So maybe some creativity in homeopathic doses ...


----------



## Maximilian (Jun 23, 2016)

Click said:


> CanonFanBoy said:
> 
> 
> > I've heard it said that lefties are more creative.
> ...


Right! - No! Left! (John Cleese, "Clockwise")


----------



## canon1dxman (Jun 23, 2016)

Click said:


> StudentOfLight said:
> 
> 
> > I'm no golfer so curious if lefty golf clubs are as easily available as righty clubs and do they cost the same or are they a special order?
> ...



They are nowadays but when I started playing golf in the 80's it wasn't the case. Many clubs were not made for lefties like me  Lefty Phil was a big influence in the change to availability I guess.


----------



## Bennymiata (Jun 23, 2016)

I'm left handed and left eyed, but play guitar and bat right handed.
My first slr was a left-handed Exacta, but ever since 1968 when I bought my first Canon (an FT QL), They've all been right handed cameras. 
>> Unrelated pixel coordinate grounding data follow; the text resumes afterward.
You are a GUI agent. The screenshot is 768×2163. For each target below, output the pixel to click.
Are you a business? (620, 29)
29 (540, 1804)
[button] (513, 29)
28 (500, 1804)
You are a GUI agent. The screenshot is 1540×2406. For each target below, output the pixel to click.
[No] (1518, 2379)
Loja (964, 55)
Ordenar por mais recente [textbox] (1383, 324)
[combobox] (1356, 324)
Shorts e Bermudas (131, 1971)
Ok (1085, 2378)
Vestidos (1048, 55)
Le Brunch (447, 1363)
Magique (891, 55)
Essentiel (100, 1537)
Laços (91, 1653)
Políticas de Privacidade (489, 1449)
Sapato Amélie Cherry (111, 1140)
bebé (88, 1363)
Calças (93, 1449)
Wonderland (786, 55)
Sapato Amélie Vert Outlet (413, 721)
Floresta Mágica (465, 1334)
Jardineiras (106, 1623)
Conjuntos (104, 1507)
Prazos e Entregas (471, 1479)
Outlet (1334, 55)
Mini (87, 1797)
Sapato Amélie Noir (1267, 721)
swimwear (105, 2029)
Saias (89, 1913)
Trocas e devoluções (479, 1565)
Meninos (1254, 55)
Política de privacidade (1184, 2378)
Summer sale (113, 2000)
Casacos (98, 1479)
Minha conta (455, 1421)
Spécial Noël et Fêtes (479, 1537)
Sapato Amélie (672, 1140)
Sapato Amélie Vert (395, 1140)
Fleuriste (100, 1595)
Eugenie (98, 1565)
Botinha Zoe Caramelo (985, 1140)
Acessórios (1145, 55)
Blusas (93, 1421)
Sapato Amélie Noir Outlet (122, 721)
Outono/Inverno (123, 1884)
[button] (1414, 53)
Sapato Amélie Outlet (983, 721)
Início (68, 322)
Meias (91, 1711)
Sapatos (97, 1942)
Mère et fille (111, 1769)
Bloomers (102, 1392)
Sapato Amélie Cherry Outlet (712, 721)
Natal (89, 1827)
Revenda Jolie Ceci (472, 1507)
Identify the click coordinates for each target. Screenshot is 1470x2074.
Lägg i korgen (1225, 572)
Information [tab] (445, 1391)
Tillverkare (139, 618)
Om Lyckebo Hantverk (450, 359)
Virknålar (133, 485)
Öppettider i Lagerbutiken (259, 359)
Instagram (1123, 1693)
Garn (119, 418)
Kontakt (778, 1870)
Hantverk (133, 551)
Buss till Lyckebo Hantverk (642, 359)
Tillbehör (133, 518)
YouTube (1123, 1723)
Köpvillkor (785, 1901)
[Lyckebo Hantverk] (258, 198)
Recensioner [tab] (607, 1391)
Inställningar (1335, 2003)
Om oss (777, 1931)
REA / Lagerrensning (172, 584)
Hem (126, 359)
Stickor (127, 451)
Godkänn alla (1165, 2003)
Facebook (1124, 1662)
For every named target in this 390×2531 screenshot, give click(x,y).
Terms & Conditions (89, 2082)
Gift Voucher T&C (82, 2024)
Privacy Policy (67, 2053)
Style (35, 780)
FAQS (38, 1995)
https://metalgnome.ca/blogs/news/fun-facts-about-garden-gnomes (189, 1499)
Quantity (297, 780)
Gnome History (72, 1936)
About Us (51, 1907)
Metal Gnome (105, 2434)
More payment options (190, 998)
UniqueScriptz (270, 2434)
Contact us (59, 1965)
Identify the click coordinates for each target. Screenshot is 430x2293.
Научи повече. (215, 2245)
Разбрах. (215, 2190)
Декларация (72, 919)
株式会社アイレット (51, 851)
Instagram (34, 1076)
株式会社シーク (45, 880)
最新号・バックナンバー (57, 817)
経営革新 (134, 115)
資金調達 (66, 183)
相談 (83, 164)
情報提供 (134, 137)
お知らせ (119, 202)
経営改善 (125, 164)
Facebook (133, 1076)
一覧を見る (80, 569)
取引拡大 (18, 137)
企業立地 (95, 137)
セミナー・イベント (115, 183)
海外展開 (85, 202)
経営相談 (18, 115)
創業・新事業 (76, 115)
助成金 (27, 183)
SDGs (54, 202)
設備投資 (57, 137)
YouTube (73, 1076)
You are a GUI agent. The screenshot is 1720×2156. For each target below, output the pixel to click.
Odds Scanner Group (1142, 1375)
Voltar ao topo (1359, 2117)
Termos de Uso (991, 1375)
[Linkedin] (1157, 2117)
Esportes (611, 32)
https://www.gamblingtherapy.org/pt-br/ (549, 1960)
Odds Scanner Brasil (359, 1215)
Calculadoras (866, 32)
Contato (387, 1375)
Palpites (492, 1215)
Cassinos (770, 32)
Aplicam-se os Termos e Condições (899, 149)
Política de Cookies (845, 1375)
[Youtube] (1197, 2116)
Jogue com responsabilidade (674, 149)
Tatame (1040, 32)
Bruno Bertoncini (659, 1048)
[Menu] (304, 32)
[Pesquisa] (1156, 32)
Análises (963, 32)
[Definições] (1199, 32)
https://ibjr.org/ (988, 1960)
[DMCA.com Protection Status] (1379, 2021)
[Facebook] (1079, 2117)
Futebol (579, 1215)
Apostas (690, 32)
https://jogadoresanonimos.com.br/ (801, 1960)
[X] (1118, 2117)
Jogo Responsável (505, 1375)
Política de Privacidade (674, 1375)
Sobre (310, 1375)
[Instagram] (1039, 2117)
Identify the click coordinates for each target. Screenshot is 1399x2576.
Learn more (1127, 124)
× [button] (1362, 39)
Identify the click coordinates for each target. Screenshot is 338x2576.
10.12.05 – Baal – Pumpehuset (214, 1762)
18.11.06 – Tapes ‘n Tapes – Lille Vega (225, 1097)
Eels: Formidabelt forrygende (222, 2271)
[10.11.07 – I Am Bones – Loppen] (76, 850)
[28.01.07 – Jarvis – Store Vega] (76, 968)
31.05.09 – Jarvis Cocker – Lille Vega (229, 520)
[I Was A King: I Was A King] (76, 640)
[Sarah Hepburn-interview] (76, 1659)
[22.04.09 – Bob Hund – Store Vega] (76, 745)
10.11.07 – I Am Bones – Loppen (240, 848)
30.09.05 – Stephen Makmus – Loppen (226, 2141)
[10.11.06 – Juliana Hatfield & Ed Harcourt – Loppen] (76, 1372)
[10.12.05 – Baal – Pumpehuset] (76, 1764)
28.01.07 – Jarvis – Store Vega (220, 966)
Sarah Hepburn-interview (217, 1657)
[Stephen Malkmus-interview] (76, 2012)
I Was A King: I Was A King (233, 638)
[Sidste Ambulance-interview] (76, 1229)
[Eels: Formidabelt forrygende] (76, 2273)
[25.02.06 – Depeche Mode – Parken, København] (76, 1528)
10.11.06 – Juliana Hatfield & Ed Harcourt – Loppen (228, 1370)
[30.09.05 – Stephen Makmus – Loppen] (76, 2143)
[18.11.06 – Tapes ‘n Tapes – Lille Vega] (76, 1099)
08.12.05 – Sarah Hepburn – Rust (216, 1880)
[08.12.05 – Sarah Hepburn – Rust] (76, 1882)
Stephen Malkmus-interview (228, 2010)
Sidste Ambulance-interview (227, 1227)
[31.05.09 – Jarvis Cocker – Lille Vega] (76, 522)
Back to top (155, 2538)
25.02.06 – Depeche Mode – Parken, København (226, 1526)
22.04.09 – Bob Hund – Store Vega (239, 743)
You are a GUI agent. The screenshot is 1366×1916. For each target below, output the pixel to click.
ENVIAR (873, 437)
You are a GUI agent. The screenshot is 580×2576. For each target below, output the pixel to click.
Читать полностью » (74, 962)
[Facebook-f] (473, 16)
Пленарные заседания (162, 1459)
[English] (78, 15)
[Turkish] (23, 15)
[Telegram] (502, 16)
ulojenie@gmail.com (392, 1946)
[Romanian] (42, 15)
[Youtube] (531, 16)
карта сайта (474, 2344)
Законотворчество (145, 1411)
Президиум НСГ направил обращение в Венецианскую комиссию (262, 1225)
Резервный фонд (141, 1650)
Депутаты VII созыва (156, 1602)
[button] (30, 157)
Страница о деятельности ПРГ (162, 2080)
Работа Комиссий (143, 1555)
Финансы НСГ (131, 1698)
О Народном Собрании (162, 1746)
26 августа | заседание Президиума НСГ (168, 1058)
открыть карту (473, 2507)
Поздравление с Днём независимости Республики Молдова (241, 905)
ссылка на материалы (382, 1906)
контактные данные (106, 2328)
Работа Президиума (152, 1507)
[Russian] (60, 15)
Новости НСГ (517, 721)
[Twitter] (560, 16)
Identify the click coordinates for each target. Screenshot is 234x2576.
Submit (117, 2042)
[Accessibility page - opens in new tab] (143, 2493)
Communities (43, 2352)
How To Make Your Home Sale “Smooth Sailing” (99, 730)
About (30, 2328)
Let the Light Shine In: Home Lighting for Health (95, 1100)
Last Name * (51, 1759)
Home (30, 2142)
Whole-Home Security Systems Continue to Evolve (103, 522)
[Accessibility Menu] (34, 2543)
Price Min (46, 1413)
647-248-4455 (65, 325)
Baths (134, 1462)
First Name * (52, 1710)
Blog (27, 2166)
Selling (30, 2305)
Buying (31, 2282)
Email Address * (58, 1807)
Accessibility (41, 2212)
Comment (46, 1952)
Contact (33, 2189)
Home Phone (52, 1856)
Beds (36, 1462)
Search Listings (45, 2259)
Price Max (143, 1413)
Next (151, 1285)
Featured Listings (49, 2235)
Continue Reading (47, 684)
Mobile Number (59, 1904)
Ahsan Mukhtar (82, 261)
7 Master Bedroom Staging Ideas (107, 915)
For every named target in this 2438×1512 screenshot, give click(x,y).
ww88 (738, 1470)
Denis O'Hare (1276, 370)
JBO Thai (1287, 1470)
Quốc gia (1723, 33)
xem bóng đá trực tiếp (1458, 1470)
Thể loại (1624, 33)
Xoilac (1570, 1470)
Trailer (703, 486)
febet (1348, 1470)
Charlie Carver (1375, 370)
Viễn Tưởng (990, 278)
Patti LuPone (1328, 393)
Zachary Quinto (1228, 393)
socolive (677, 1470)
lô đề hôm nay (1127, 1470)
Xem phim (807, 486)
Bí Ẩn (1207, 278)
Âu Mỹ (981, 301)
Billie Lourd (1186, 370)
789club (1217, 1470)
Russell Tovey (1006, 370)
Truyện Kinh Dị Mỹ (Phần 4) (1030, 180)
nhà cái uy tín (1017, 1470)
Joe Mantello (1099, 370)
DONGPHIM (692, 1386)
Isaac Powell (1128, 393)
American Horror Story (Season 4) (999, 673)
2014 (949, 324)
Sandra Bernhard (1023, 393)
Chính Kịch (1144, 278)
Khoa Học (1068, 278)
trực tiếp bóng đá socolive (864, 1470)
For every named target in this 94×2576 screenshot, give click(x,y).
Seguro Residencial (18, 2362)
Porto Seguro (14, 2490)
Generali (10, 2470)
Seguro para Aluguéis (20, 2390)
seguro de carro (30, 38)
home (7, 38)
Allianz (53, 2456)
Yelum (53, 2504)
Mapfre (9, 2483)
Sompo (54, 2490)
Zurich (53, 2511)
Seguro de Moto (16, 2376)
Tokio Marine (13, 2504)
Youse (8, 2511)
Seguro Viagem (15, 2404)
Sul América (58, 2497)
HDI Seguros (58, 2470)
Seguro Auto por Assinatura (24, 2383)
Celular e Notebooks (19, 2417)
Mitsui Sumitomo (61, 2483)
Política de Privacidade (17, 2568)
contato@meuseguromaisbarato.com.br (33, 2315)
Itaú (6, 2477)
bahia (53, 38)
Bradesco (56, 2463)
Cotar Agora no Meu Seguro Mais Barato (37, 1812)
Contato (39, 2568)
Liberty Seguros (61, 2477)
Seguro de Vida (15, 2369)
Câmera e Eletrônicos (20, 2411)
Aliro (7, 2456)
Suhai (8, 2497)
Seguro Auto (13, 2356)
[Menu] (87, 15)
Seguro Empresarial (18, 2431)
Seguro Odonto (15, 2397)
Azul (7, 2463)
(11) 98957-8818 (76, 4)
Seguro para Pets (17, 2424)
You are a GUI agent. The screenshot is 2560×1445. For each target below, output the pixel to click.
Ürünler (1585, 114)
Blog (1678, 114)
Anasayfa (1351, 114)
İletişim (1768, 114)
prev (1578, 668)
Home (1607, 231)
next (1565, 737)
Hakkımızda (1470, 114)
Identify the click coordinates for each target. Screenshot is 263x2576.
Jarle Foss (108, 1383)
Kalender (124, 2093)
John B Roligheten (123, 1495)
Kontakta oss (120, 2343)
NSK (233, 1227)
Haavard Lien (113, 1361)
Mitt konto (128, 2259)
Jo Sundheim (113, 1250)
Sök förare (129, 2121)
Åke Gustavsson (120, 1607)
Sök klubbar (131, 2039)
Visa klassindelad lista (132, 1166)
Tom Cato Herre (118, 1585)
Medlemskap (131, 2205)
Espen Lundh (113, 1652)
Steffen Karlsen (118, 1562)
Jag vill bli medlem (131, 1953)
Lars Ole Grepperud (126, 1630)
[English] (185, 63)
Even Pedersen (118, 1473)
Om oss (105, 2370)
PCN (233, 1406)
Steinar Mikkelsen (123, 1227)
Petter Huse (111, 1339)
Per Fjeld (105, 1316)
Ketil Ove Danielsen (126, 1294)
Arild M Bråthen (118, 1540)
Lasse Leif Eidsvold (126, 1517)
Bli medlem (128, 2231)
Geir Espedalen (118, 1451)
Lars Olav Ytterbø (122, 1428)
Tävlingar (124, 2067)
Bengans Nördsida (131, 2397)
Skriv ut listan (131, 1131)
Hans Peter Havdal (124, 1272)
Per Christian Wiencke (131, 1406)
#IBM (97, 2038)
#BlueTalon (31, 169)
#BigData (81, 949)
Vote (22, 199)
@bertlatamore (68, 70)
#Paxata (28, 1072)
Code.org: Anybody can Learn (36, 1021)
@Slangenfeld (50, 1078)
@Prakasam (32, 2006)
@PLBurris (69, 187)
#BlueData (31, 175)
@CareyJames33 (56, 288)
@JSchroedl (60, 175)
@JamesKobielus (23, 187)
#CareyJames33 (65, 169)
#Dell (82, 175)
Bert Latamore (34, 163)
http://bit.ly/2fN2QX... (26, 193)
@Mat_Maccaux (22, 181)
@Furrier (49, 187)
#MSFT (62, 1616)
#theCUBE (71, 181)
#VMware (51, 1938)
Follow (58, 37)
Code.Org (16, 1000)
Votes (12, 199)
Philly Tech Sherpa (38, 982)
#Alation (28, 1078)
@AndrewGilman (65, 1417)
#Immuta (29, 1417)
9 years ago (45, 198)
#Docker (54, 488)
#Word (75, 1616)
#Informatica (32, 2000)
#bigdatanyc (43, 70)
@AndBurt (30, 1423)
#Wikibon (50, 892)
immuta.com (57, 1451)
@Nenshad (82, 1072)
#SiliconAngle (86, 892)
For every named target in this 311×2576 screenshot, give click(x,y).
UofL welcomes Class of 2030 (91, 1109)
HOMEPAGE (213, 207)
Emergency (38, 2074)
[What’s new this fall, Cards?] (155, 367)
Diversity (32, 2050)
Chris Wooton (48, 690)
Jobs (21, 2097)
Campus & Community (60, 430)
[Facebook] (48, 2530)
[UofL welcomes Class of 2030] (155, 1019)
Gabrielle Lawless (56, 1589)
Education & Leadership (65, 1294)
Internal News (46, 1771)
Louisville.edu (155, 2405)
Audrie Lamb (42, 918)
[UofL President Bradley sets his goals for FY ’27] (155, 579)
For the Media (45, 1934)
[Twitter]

I find it easy to get left handed scissors, but left handed spanners and screwdrivers are hard to find!


----------



## bitm2007 (Jun 23, 2016)

I write with my left handed, but play Golf and most other activities right handed. Think I would really struggle to adapt to a left handed camera, supporting and adjusting the lens with my left hand feels natural to me.


----------



## Click (Jun 23, 2016)

Maximilian said:


> Click said:
> 
> 
> > CanonFanBoy said:
> ...



;D You're right...I mean...Well, I'm sure you understand...


----------



## ethanz (Jun 23, 2016)

Kind of on topic, some of you mentioned which eye you use. I use my right eye with the viewfinder and typically close my left eye. If I do it for very long, my left eye doesn't like to see very well when I open it back up. Anyone else experience that?


----------



## AcutancePhotography (Jun 23, 2016)

ethanz said:


> Kind of on topic, some of you mentioned which eye you use. I use my right eye with the viewfinder and typically close my left eye. If I do it for very long, my left eye doesn't like to see very well when I open it back up. Anyone else experience that?



Not me, but I am so significantly left eye dominant that I can keep my right eye open and it does not affect anything


----------